• _YOUR GOAL_: When you reach the records below, repeat each one exactly as written.

--------------------

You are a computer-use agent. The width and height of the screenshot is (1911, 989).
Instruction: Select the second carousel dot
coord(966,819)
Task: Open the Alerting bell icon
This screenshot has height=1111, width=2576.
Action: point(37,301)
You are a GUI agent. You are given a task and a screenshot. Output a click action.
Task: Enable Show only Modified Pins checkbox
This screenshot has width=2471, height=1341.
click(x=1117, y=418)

--------------------

• _ANSWER_:
You are a computer-use agent. The width and height of the screenshot is (1911, 989).
Instruction: Select the second carousel dot
coord(966,819)
Task: Open the Alerting bell icon
This screenshot has height=1111, width=2576.
Action: point(37,301)
You are a GUI agent. You are given a task and a screenshot. Output a click action.
Task: Enable Show only Modified Pins checkbox
This screenshot has width=2471, height=1341.
click(x=1117, y=418)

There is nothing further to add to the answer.